> [Problem statement]
Restate verbatim the span of lines below between the line with "The image size is (1768, 480)." and the line with "Given: Click the 2024 07 01 x-axis label", including those two lines, and only that span.

_ _ _ _ _

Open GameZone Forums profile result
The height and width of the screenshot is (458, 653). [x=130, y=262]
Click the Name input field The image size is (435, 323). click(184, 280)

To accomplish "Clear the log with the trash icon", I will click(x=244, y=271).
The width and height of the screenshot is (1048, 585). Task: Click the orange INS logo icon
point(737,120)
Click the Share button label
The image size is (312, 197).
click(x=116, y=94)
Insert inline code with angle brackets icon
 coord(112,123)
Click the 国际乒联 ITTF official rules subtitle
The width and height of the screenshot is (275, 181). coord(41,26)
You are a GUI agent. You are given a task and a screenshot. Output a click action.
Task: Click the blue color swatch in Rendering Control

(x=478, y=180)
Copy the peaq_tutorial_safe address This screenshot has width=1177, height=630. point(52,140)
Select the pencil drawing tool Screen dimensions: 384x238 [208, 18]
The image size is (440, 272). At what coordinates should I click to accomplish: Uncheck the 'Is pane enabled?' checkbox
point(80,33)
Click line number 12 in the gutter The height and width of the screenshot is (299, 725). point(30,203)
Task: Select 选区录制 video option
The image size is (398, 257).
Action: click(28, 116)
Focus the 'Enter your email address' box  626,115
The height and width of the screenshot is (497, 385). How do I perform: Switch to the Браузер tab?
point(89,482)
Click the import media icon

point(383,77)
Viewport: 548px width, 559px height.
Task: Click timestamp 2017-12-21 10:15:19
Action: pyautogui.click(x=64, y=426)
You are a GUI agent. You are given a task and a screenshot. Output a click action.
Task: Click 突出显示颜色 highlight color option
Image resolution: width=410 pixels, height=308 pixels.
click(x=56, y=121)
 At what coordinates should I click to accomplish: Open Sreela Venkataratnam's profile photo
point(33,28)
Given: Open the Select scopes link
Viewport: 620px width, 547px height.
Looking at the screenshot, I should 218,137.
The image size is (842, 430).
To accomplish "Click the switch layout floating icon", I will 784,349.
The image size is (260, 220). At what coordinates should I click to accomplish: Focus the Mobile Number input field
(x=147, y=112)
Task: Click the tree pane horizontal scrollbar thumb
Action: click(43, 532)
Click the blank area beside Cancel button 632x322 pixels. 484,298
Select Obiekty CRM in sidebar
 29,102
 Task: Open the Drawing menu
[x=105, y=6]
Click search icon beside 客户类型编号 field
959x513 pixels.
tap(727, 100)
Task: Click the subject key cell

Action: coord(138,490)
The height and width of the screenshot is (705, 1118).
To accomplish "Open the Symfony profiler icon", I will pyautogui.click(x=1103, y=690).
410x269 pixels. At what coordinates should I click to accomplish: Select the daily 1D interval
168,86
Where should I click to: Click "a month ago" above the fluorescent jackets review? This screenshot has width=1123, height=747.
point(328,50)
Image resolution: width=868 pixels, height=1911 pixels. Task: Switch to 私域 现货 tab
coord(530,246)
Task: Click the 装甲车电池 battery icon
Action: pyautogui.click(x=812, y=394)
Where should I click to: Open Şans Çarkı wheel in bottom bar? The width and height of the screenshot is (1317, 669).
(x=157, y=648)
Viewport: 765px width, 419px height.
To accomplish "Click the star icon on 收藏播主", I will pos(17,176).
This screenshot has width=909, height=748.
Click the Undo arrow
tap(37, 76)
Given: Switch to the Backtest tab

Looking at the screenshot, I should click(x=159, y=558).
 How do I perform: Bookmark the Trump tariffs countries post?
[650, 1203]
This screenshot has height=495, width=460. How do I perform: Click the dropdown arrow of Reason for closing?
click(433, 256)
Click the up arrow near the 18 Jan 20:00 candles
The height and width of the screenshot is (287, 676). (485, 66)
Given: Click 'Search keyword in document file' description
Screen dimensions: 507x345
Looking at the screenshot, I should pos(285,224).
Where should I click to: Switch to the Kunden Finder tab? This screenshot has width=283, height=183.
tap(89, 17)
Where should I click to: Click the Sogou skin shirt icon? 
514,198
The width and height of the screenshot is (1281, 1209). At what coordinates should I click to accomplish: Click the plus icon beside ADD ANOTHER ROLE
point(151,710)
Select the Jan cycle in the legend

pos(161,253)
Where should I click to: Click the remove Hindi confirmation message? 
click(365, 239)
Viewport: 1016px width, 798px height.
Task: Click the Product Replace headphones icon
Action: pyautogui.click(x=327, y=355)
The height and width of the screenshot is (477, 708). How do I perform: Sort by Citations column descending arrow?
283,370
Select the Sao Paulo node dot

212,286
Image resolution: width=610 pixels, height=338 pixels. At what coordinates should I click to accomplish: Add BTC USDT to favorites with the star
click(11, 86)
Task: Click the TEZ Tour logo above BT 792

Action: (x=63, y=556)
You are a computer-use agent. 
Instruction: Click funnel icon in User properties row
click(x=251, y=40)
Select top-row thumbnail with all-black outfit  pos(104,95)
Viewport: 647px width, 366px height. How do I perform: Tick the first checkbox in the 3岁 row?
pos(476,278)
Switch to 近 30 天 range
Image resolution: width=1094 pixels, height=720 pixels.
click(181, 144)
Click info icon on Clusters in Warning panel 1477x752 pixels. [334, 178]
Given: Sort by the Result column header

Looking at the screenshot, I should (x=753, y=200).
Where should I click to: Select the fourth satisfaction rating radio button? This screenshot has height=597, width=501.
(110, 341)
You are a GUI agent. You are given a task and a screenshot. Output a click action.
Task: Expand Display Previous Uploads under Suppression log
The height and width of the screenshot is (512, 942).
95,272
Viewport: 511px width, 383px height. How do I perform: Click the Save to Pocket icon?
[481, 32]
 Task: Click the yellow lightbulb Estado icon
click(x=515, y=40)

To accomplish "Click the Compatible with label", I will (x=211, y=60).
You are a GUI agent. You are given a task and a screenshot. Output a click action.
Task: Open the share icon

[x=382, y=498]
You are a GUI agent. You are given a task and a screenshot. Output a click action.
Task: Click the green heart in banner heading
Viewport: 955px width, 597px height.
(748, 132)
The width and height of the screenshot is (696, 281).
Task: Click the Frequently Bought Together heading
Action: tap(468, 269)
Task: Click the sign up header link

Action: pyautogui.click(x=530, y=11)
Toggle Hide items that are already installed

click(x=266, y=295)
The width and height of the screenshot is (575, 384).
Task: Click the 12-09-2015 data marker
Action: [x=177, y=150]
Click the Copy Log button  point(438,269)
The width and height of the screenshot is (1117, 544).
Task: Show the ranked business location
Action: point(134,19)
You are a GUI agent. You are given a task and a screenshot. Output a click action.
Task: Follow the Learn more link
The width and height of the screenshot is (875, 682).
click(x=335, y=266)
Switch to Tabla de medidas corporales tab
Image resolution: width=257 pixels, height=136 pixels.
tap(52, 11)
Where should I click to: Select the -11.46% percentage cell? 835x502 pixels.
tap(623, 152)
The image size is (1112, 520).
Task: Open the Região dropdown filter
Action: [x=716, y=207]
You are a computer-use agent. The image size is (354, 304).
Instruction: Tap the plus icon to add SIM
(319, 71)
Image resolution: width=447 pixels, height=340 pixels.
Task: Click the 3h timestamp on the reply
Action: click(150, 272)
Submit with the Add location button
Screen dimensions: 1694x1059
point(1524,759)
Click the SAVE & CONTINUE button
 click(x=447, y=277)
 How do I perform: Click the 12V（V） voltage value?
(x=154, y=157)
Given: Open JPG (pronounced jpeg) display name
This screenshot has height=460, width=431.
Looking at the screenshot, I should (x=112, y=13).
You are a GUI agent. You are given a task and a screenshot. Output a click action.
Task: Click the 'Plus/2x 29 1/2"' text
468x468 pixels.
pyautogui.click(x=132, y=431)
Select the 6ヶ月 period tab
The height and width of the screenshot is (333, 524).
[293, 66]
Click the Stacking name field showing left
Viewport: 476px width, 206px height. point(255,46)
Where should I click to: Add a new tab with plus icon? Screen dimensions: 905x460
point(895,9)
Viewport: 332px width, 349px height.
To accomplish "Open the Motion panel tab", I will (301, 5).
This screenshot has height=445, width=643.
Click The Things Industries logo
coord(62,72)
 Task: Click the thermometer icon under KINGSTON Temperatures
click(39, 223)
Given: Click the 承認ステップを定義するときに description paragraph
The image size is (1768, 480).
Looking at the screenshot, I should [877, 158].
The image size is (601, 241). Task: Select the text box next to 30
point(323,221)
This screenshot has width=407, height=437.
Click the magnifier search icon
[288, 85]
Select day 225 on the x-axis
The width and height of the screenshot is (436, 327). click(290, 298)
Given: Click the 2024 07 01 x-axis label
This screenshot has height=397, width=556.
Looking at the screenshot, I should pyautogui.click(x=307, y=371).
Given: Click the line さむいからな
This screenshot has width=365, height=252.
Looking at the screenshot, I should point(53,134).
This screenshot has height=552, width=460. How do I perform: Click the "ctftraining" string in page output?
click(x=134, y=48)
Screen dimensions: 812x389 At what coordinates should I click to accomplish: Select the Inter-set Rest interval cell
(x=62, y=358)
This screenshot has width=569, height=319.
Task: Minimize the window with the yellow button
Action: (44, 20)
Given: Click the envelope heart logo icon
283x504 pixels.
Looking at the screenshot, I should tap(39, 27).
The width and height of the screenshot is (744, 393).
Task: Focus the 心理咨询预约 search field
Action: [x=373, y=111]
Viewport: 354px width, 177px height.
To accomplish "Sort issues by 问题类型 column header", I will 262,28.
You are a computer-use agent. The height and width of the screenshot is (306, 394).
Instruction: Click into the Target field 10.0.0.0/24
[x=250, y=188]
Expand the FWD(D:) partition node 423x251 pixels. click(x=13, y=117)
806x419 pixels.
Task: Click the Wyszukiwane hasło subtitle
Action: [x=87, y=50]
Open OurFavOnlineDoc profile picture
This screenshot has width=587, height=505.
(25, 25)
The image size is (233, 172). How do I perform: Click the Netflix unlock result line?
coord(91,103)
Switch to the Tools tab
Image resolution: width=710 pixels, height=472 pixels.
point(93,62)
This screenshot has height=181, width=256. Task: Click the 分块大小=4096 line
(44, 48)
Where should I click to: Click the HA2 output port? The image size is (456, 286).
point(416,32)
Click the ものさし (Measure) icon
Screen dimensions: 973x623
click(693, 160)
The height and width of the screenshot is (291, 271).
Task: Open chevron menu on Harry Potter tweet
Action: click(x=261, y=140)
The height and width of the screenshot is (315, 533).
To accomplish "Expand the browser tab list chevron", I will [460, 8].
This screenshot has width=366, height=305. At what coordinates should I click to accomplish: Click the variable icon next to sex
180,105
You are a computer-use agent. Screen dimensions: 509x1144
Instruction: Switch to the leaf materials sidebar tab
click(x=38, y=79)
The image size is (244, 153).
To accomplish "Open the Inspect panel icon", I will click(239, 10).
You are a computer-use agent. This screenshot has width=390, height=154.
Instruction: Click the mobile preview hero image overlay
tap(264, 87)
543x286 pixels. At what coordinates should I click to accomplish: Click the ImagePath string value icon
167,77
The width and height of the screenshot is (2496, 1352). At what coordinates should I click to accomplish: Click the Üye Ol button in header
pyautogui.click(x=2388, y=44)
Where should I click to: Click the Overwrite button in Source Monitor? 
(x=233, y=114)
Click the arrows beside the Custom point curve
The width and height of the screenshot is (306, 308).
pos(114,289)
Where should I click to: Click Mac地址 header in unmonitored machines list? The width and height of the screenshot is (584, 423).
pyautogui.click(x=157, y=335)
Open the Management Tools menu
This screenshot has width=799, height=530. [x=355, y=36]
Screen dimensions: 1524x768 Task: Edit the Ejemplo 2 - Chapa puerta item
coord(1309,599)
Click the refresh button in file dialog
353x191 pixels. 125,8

_ _ _ _ _

> [Output for this exercise]
The image size is (1768, 480).
Looking at the screenshot, I should [877, 158].
The image size is (601, 241). Task: Select the text box next to 30
point(323,221)
This screenshot has width=407, height=437.
Click the magnifier search icon
[288, 85]
Select day 225 on the x-axis
The width and height of the screenshot is (436, 327). click(290, 298)
Given: Click the 2024 07 01 x-axis label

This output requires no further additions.